Labour leader Ed Miliband has called for a thorough investigation of alleged "criminal behaviour" at the News of the World.
It comes after News International admitted there were at least eight victims of the phone-hacking scandal.
The company issued an apology and put aside £20m for compensation.
Lawyer Charlotte Harris, involved in several of the current cases, said there would now be a "massive flood of people contacting lawyers".
She told the BBC some of her clients - who include football agent Sky Andrew and actors Leslie Ash and Lee Chapman - had already been contacted by News International and were considering their options.
Who and when
For years News International insisted there had been just one "rogue" reporter involved in the hacking of phones.
During a campaign visit to Swindon, Mr Miliband said: "What we have seen is a serious admission of wrongdoing by News International.
"We have now got to get to the bottom of any criminal behaviour, which is a matter for the police and should be thoroughly investigated.
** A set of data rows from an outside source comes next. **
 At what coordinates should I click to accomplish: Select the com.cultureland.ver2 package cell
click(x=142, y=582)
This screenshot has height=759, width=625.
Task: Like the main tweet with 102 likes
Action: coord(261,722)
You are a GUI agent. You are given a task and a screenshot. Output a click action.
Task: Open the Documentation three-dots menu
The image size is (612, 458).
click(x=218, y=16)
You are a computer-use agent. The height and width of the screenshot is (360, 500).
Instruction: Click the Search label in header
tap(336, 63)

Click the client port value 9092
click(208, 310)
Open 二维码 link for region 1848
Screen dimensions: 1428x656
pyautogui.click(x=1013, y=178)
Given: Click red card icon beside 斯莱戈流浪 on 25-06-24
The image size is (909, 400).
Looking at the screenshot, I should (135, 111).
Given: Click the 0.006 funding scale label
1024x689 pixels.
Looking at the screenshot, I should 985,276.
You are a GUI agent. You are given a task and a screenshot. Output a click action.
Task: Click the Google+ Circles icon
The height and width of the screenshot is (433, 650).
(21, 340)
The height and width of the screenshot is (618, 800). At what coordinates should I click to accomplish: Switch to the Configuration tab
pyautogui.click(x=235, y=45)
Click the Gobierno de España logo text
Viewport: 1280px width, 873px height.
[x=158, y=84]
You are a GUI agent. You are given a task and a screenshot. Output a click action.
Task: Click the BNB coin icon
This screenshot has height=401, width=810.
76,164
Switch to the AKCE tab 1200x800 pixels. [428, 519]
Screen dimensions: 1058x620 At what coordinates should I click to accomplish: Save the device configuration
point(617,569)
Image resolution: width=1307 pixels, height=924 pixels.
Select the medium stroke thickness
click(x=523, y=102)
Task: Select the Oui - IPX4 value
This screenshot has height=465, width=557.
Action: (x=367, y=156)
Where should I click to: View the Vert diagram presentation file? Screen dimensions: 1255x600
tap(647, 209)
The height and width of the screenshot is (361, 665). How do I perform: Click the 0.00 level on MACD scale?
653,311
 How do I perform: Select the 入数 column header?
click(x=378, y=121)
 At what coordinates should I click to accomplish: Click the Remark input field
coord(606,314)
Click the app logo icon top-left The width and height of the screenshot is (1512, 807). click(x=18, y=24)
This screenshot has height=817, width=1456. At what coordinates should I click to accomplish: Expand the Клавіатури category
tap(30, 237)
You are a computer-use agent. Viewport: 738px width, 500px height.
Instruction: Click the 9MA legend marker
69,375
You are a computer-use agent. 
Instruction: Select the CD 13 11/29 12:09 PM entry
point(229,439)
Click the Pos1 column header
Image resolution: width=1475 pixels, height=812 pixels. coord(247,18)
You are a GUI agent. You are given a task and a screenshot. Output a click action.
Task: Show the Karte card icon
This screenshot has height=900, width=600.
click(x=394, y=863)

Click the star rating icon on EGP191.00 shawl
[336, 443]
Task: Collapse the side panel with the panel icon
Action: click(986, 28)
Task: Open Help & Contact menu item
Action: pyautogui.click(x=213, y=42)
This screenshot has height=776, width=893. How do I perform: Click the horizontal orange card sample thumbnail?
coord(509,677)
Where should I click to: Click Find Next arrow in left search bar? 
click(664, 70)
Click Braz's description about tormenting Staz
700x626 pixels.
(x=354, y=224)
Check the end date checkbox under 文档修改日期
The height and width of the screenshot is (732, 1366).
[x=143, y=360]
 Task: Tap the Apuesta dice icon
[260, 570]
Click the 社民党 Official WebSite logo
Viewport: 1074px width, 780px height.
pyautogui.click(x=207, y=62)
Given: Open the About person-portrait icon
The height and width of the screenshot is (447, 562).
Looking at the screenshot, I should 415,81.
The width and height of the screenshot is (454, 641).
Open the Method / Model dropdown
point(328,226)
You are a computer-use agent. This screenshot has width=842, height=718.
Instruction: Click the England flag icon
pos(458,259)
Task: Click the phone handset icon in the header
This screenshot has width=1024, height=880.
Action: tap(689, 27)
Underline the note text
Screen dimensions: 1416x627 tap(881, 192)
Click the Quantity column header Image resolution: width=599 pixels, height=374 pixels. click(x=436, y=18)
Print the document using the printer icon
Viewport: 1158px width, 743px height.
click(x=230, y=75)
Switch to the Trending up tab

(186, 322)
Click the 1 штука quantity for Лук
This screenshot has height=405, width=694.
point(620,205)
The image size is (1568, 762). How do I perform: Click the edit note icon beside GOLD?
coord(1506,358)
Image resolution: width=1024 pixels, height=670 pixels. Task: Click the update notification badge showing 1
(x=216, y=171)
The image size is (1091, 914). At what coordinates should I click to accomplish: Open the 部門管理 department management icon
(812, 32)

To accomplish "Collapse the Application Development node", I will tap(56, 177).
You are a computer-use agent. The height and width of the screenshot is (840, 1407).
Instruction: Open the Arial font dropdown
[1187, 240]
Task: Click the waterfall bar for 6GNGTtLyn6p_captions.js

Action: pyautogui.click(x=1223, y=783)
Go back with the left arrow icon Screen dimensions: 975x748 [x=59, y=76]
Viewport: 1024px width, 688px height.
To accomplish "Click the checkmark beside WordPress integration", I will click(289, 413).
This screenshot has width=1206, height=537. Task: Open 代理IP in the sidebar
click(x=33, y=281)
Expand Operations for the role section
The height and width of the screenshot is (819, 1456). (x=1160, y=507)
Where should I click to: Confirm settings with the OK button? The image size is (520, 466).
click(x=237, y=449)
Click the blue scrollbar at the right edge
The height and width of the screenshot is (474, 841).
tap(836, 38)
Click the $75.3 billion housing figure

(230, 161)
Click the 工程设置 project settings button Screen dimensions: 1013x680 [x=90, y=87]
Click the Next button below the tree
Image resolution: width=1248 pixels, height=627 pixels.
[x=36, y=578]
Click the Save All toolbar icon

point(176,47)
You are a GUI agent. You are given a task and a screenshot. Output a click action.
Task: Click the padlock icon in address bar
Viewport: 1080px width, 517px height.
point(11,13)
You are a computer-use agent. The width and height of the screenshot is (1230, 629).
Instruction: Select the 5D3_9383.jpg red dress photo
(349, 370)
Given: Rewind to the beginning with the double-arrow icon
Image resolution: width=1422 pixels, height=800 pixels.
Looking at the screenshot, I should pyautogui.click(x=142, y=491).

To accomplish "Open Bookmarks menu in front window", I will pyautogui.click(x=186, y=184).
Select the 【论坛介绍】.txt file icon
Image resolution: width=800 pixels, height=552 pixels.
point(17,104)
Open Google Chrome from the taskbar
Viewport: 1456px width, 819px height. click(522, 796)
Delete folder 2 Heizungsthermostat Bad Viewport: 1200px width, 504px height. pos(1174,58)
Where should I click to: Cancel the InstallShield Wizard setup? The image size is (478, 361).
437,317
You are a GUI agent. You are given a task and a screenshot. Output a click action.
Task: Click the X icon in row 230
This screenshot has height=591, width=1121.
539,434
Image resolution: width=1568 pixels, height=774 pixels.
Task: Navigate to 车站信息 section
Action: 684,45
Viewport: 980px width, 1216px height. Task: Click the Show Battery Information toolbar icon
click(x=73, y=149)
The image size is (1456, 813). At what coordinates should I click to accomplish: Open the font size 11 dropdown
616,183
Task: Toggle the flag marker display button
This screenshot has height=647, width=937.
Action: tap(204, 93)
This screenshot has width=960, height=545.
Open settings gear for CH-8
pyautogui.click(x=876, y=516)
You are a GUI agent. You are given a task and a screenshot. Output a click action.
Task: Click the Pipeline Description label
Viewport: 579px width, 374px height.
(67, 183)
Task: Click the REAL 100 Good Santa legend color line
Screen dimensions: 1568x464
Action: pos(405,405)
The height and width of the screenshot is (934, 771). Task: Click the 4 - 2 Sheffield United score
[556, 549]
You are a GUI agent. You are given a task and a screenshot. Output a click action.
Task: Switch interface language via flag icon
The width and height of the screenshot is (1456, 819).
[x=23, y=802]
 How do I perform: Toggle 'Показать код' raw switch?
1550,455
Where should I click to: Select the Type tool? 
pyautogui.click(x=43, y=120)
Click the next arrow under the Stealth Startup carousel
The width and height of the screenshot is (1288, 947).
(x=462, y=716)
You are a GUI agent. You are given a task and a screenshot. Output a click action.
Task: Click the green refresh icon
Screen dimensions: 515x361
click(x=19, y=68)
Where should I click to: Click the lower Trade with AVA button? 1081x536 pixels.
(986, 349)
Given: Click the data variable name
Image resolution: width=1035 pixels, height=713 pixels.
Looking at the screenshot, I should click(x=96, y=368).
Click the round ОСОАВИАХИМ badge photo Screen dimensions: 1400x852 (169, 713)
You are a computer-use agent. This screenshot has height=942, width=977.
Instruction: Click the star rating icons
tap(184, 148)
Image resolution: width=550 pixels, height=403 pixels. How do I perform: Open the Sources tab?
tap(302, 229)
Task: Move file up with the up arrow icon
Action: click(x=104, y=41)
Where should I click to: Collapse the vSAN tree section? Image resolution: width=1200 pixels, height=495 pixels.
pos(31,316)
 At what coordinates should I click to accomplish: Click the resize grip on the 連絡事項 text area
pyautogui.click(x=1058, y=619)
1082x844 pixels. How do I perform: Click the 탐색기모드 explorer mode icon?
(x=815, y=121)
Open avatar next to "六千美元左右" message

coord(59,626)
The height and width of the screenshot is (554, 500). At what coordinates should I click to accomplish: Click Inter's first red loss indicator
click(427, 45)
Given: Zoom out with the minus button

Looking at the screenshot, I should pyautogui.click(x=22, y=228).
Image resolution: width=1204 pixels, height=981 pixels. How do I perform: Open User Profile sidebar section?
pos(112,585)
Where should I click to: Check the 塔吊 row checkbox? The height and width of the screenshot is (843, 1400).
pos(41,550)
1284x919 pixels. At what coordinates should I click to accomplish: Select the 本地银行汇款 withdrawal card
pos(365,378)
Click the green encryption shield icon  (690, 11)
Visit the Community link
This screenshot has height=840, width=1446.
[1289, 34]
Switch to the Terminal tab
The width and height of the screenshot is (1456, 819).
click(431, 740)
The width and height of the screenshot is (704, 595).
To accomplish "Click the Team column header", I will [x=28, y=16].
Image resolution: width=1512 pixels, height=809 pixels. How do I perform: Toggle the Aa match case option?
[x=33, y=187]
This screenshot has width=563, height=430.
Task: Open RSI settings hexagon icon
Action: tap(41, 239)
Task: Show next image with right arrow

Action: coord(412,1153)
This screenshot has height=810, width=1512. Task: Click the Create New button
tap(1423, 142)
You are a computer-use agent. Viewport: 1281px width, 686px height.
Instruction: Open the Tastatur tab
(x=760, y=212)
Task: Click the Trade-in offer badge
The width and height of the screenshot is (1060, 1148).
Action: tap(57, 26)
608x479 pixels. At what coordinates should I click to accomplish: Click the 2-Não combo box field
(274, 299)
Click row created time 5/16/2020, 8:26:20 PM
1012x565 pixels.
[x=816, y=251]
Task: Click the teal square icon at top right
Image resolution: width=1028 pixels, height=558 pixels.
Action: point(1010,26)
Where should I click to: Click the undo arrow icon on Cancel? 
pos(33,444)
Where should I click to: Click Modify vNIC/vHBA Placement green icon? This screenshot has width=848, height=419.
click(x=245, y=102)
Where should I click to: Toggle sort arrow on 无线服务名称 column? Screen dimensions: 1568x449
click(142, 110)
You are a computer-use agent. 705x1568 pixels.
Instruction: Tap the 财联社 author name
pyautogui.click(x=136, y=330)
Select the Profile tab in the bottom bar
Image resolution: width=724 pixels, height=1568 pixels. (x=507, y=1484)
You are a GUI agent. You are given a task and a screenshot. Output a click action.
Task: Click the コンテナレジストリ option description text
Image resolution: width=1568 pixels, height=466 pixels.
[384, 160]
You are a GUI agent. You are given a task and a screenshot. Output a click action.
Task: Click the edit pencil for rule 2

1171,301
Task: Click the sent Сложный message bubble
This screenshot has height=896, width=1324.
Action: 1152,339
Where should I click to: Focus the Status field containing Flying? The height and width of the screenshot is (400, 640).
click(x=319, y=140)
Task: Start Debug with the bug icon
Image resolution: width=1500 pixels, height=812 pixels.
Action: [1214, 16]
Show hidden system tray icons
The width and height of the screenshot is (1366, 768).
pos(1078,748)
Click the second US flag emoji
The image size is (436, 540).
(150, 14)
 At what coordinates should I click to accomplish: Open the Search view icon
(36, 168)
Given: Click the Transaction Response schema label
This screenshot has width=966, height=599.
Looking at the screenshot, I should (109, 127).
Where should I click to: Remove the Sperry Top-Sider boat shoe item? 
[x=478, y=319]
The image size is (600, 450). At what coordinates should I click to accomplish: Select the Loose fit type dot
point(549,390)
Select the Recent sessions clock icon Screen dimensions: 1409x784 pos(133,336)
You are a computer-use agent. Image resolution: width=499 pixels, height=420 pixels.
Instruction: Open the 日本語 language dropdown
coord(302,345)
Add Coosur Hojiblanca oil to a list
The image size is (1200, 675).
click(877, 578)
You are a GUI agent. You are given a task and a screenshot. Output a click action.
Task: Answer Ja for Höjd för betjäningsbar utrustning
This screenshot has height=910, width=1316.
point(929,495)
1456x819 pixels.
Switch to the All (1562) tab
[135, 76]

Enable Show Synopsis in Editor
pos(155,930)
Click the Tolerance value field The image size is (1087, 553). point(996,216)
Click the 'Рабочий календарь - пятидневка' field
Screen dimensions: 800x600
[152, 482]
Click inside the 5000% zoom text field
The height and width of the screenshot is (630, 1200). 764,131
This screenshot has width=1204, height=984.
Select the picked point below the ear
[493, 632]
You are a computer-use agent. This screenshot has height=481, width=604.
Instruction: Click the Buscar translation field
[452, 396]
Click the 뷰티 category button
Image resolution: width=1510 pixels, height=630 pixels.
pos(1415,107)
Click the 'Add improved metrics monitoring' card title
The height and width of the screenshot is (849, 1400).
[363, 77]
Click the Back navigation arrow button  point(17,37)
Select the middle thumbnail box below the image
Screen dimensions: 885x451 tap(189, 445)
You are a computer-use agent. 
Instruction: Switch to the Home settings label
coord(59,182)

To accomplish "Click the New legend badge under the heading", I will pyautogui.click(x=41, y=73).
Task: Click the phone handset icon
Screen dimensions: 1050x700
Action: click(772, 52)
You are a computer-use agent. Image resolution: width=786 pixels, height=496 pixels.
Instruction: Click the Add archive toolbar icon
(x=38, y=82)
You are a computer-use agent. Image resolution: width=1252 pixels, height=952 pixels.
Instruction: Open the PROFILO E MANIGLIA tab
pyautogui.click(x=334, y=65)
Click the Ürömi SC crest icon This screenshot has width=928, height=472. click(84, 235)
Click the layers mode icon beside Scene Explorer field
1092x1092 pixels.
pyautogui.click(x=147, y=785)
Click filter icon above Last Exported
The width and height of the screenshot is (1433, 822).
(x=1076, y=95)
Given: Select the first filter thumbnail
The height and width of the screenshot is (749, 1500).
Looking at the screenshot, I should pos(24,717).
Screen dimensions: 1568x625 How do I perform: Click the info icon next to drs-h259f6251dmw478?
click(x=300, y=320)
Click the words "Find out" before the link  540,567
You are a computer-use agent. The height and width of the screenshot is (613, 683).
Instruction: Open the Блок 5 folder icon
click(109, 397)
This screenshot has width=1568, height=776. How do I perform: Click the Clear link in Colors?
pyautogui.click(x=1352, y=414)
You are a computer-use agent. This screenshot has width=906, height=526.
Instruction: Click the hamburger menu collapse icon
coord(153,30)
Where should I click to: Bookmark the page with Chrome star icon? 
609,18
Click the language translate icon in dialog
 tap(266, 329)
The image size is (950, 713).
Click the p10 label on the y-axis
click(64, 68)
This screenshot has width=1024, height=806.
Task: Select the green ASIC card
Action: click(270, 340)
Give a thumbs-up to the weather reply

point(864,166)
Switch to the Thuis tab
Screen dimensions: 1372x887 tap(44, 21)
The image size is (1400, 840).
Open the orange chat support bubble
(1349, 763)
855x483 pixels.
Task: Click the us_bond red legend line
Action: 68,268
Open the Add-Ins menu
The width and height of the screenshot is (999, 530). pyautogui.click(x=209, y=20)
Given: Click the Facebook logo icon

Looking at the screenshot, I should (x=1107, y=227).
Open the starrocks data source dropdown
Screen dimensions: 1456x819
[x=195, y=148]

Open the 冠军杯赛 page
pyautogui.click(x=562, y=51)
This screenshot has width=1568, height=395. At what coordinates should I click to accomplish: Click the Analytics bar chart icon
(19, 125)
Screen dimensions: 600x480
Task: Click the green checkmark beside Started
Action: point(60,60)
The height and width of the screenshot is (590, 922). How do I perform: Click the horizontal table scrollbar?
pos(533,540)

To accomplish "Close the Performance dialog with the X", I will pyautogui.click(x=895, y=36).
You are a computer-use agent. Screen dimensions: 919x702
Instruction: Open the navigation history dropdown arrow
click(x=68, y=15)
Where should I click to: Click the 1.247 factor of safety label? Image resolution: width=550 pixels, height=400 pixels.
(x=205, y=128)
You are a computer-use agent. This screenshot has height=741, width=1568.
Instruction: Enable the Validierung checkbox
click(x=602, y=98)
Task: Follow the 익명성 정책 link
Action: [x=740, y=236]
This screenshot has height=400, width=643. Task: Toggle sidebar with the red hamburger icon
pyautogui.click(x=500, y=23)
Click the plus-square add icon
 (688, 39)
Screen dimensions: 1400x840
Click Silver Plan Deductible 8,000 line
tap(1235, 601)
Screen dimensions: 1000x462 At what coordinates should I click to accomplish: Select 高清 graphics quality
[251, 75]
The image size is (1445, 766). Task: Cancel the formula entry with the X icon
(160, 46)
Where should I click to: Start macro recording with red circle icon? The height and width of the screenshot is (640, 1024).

We need to know who knew about these actions and when."
Former MP George Galloway said he had recently been shown by the Met Police "incontrovertible proof" that his phone had been hacked, including five times in one day in April 2003.
He said News International chief executive Rebekah Brooks, formerly NoW editor, should be questioned urgently by the police.
"When my case comes to court I will be citing her and my counsel will be demanding answers about her part in this."
News International, which is owned by Rupert Murdoch and also owns the Times and Sun newspapers, said it would continue to co-operate with the Metropolitan Police inquiry.
It said the apology related to voicemail interception between 2004 and 2006.
Meanwhile, former Deputy Prime Minister Lord Prescott, who says he was a hacking victim, wants parent company News Corp's proposed takeover of BSkyB delayed while police investigate.
But the government said its decision on the merger would not be influenced by the hacking controversy.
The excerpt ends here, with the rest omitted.